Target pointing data
(begin)
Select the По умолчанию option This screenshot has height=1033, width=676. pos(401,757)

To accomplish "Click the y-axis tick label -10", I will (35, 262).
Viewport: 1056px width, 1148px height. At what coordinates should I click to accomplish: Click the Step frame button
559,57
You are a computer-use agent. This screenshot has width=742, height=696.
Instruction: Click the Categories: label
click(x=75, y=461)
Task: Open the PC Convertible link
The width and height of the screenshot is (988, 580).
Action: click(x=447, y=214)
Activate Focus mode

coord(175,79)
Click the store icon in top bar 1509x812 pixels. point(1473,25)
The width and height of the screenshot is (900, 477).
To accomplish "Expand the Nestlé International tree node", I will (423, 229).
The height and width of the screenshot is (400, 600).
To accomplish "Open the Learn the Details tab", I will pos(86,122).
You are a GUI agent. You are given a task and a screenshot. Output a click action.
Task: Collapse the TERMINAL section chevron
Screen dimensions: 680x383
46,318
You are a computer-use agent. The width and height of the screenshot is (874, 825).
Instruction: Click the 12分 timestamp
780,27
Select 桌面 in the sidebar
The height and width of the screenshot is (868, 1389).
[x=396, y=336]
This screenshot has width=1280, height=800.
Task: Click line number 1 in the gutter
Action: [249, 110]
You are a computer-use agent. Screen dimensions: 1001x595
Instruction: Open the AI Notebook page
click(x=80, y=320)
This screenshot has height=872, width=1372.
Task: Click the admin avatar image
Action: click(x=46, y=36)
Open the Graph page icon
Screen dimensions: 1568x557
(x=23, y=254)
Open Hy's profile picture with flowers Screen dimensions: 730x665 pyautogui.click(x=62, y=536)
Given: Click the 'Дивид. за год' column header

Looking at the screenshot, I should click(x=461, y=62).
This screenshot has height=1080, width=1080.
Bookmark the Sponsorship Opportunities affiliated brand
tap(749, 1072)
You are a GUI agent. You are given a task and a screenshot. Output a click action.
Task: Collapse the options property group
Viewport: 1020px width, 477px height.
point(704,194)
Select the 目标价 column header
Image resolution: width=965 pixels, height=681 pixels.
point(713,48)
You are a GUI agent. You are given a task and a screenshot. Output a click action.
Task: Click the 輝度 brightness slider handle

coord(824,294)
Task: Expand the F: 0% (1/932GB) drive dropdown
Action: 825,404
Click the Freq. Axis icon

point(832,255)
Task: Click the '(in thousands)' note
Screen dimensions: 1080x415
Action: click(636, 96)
(end)
**YOUR OBJECTIVE**
Rewrite the lines above as a Markdown table with the columns "No." and "Line". Number each row and leave out blank lines.

**ANSWER TO THIS PROBLEM**
| No. | Line |
|---|---|
| 1 | Select the По умолчанию option This screenshot has height=1033, width=676. pos(401,757) |
| 2 | To accomplish "Click the y-axis tick label -10", I will (35, 262). |
| 3 | Viewport: 1056px width, 1148px height. At what coordinates should I click to accomplish: Click the Step frame button |
| 4 | 559,57 |
| 5 | You are a computer-use agent. This screenshot has width=742, height=696. |
| 6 | Instruction: Click the Categories: label |
| 7 | click(x=75, y=461) |
| 8 | Task: Open the PC Convertible link |
| 9 | The width and height of the screenshot is (988, 580). |
| 10 | Action: click(x=447, y=214) |
| 11 | Activate Focus mode |
| 12 | coord(175,79) |
| 13 | Click the store icon in top bar 1509x812 pixels. point(1473,25) |
| 14 | The width and height of the screenshot is (900, 477). |
| 15 | To accomplish "Expand the Nestlé International tree node", I will (423, 229). |
| 16 | The height and width of the screenshot is (400, 600). |
| 17 | To accomplish "Open the Learn the Details tab", I will pos(86,122). |
| 18 | You are a GUI agent. You are given a task and a screenshot. Output a click action. |
| 19 | Task: Collapse the TERMINAL section chevron |
| 20 | Screen dimensions: 680x383 |
| 21 | 46,318 |
| 22 | You are a computer-use agent. The width and height of the screenshot is (874, 825). |
| 23 | Instruction: Click the 12分 timestamp |
| 24 | 780,27 |
| 25 | Select 桌面 in the sidebar |
| 26 | The height and width of the screenshot is (868, 1389). |
| 27 | [x=396, y=336] |
| 28 | This screenshot has width=1280, height=800. |
| 29 | Task: Click line number 1 in the gutter |
| 30 | Action: [249, 110] |
| 31 | You are a computer-use agent. Screen dimensions: 1001x595 |
| 32 | Instruction: Open the AI Notebook page |
| 33 | click(x=80, y=320) |
| 34 | This screenshot has height=872, width=1372. |
| 35 | Task: Click the admin avatar image |
| 36 | Action: click(x=46, y=36) |
| 37 | Open the Graph page icon |
| 38 | Screen dimensions: 1568x557 |
| 39 | (x=23, y=254) |
| 40 | Open Hy's profile picture with flowers Screen dimensions: 730x665 pyautogui.click(x=62, y=536) |
| 41 | Given: Click the 'Дивид. за год' column header |
| 42 | Looking at the screenshot, I should click(x=461, y=62). |
| 43 | This screenshot has height=1080, width=1080. |
| 44 | Bookmark the Sponsorship Opportunities affiliated brand |
| 45 | tap(749, 1072) |
| 46 | You are a GUI agent. You are given a task and a screenshot. Output a click action. |
| 47 | Task: Collapse the options property group |
| 48 | Viewport: 1020px width, 477px height. |
| 49 | point(704,194) |
| 50 | Select the 目标价 column header |
| 51 | Image resolution: width=965 pixels, height=681 pixels. |
| 52 | point(713,48) |
| 53 | You are a GUI agent. You are given a task and a screenshot. Output a click action. |
| 54 | Task: Click the 輝度 brightness slider handle |
| 55 | coord(824,294) |
| 56 | Task: Expand the F: 0% (1/932GB) drive dropdown |
| 57 | Action: 825,404 |
| 58 | Click the Freq. Axis icon |
| 59 | point(832,255) |
| 60 | Task: Click the '(in thousands)' note |
| 61 | Screen dimensions: 1080x415 |
| 62 | Action: click(636, 96) |